Wednesday, 8 October 2008: 5:00 PM
George R. Brown Convention Center, 352DEF
The design of a monitoring network to assess groundwater quality is complicated by uncertainties in the subsurface characterization as well as in the nature of the contaminant sources. A method is presented that explicitly treats system uncertainty in identifying sampling strategies that most efficiently allocate sampling resources. Uncertainty is addressed using Monte Carlo simulation of ground-water flow in conjunction with particle tracking. The uncertain inputs to the simulation are the hydraulic conductivity field and the location and timing of contaminant sources. The approach here focuses on reducing the uncertainty associated with a fundamental quantity: the proportion of a subsurface water resource in which a contaminant is present. The design objectives considered are to (1) minimize the uncertainty in the estimate of current contaminant proportion (“status” objective), and (2) minimize the uncertainty in the estimate of the temporal change in contaminant proportion (“trend” objective).
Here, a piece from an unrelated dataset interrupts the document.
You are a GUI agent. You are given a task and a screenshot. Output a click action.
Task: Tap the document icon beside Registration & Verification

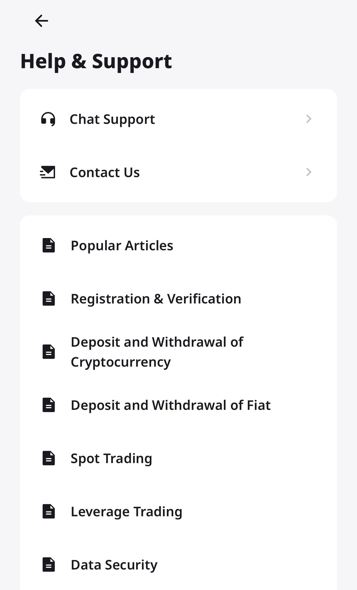pyautogui.click(x=49, y=298)
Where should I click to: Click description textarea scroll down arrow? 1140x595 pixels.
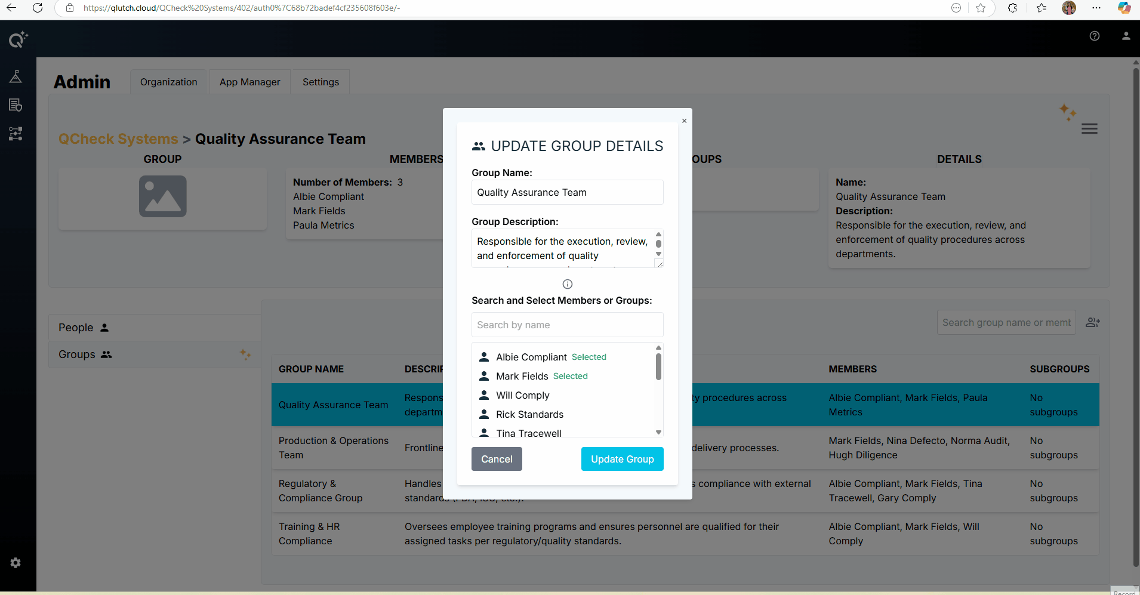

The network design problem is formulated as an integer programming problem and is solved using a genetic algorithm. The goal is to identify the location and timing of sampling, subject to a constraint on sampling costs. An application to a synthetic problem illustrates the trade-offs between sampling objectives. A sensitivity analysis demonstrates that the network designed for meeting the status (trend) objective will provide a suboptimal result when applied to the trend (status) objective. However, the approach presented here can identify an alternative optimal sampling strategy (and the additional cost associated with that strategy) that balances the status-versus-trend trade-off and meets both assessment objectives with an acceptable level of uncertainty.